Saturday, November 05, 2005

"Where ignorance is bliss, 'Tis folly to be wise"

These be the facts:
  1. House prices have been increasing 15-30% per year for the last four years or so.
  2. Affordability is at an all time low. So low in fact that people have had to resort to IO and ARM loans and other crazy things to buy a house. Affordability is so bad that some households have resorted to housing three generations under a single roof!
  3. Interest rates and the ARM rates are up like a half of a percentage and continue to rise.
  4. The mortgage related tax deductions are being considered for a major overhaul.
  5. Salaries and wages are essentially flat over the same period during which house prices are doubling and tripling in price.
  6. Every increase in interest rates lowers the maximum amount that an individual can afford to borrow.
  7. Lending standards are finally being reigned in.
  8. Officially acknowledged inflation has been more or less constant at around 2% even though the cost of everything (except for what goes into the calculation of core inflation, naturally) has been going up and up.
  9. The price of energy is going up and is not expected to retreat.

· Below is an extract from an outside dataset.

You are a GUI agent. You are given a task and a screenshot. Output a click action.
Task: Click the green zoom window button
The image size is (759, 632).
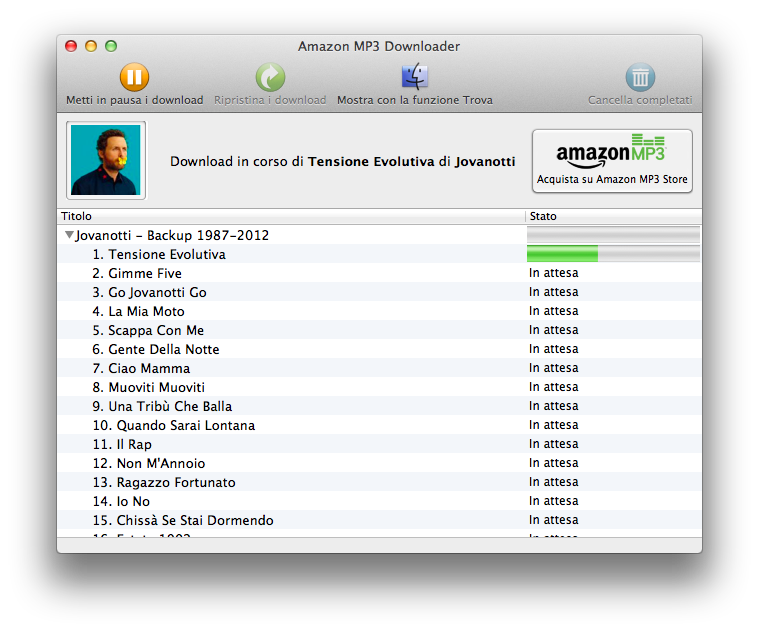[111, 46]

We are told to expect a 70% increase in our natural gas bills this winter.
  10. The baby boomers are starting to retire and we are told that they will be wanting to unload their inflated houses so as to fund a luxurious retirement.
  11. Rents are so low that they cannot recoup mortgage costs.
So what is going to happen next?

Either wages/salaries increase relative to house prices so as to restore affordability, or house prices fall to the point of restoring affordability. I seriously doubt that we are all on average going to get a 200%+ increase in our salaries.

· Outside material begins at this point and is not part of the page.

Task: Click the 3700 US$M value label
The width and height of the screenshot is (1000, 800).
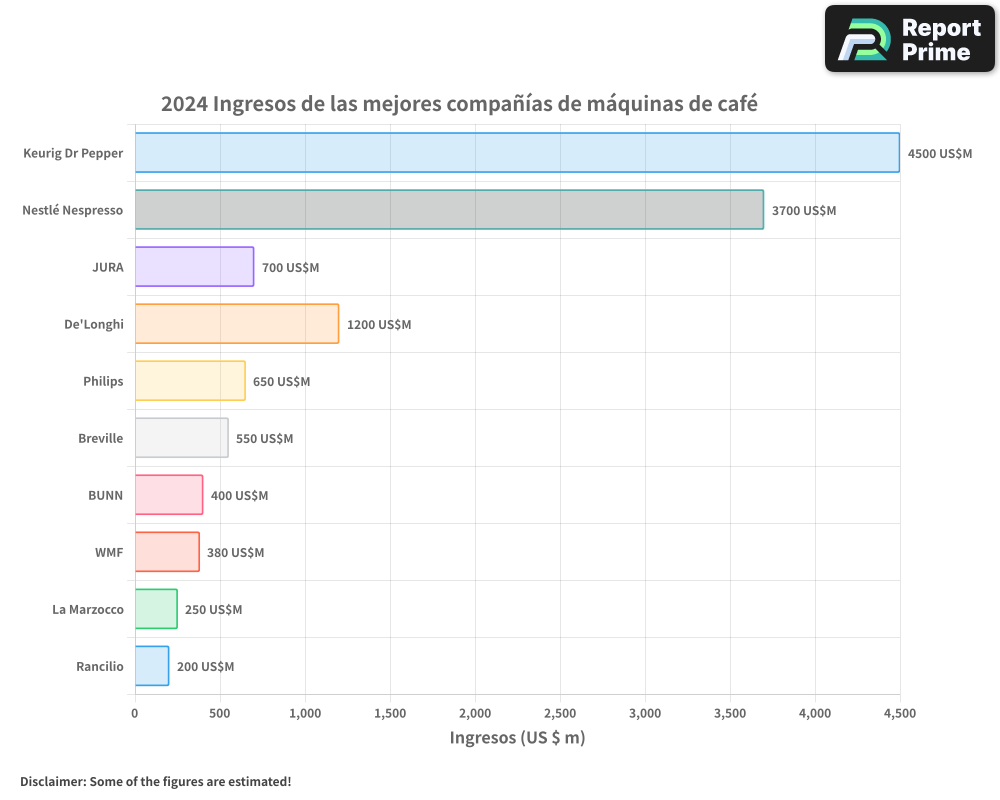Action: [x=802, y=211]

So unless you believe that we are living in another "New Economy" or "New Paradigm", house prices will fall.

So the real questions to ask are when will house prices fall and by how much?

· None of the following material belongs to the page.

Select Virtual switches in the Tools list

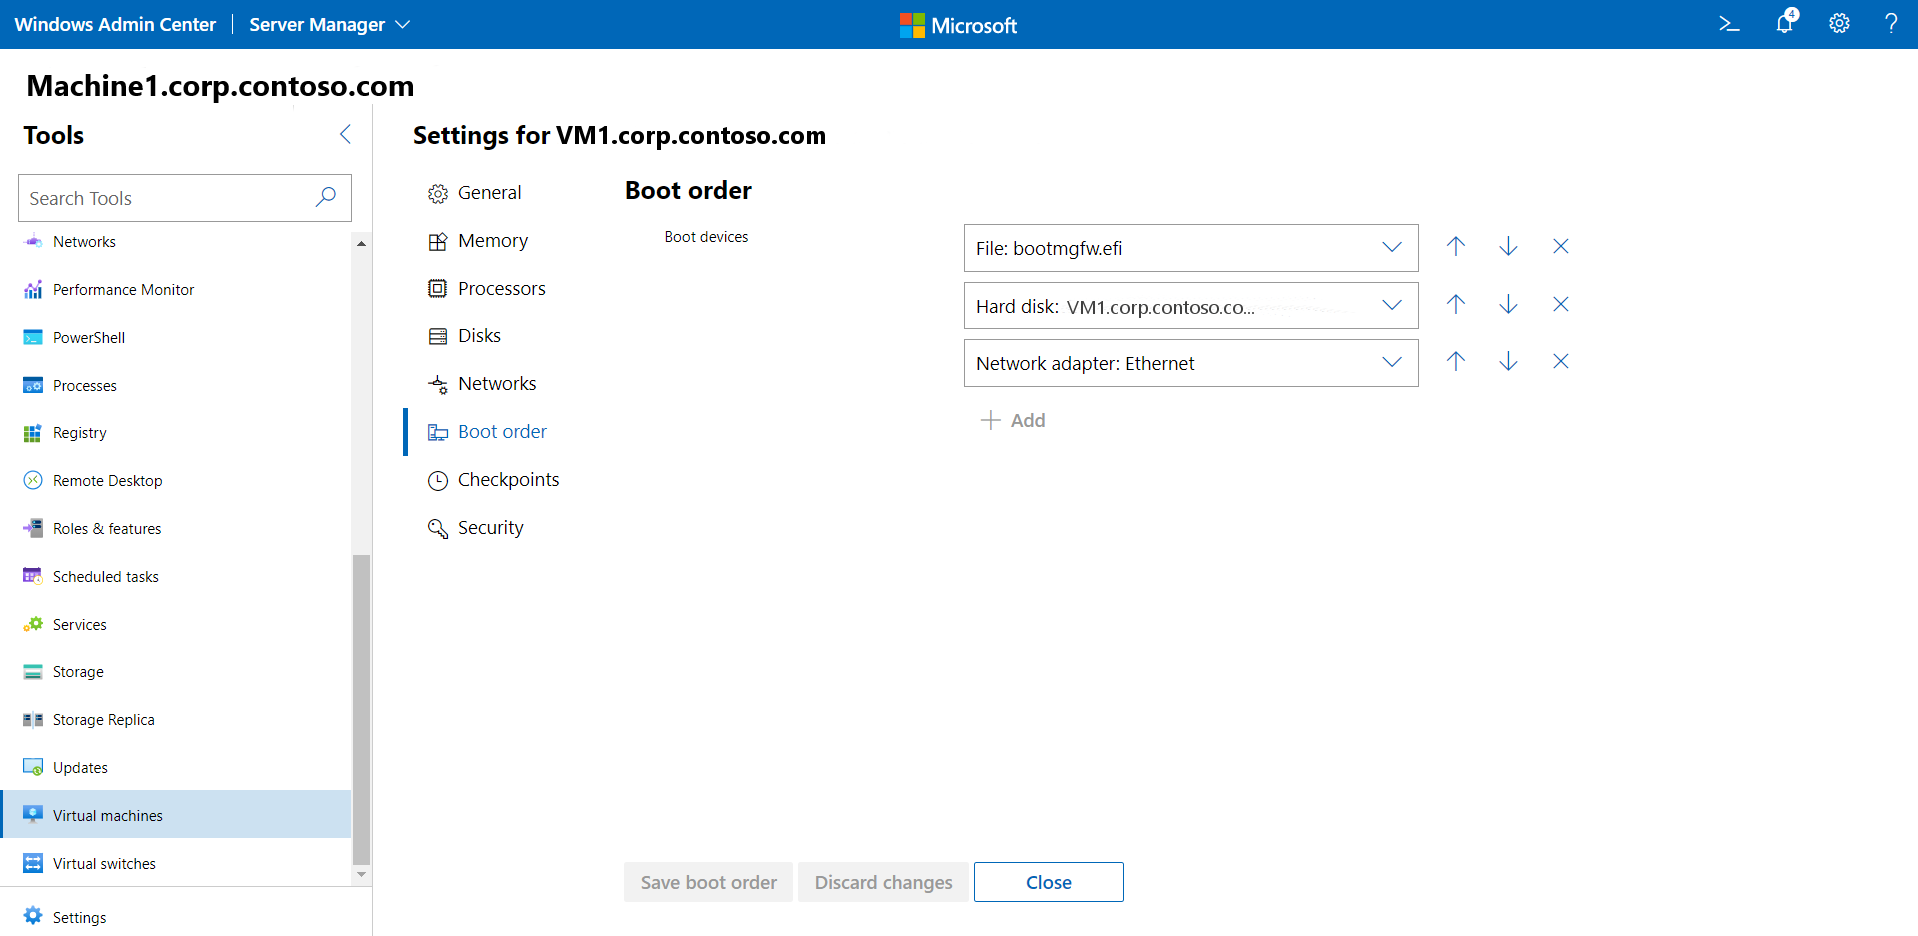click(x=104, y=864)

If prices fall then they would have to fall by about 47% to restore affordability to its historic trend line.


Blogger marin_explorer said...

One more statistic I'd like to add: Populations in Marin towns are flat or in decline. If prices increases are actually due to more demand, it's certainly not from people moving here.

Here's are some figures, showing 00-04 change:
Belvedere: -1.83%
Corte Madera: 0.79%
Fairfax: -2.24%
Larkspur: -1.87%
Mill Valley: -1.92%
Sausalito: -1.49
Ross: -1.55%
San Anselmo: -2.21%
San Rafael: -1.04%
Tiburon: 0.07%
Novato (the exception) 2.93% (due to affordability?)

And, they are building more houses in Marin.

Nov 5, 2005, 10:43:00 PM  
Blogger sf jack said...

"If prices fall then they would have to fall by about 47% to restore affordability to its historic trend line."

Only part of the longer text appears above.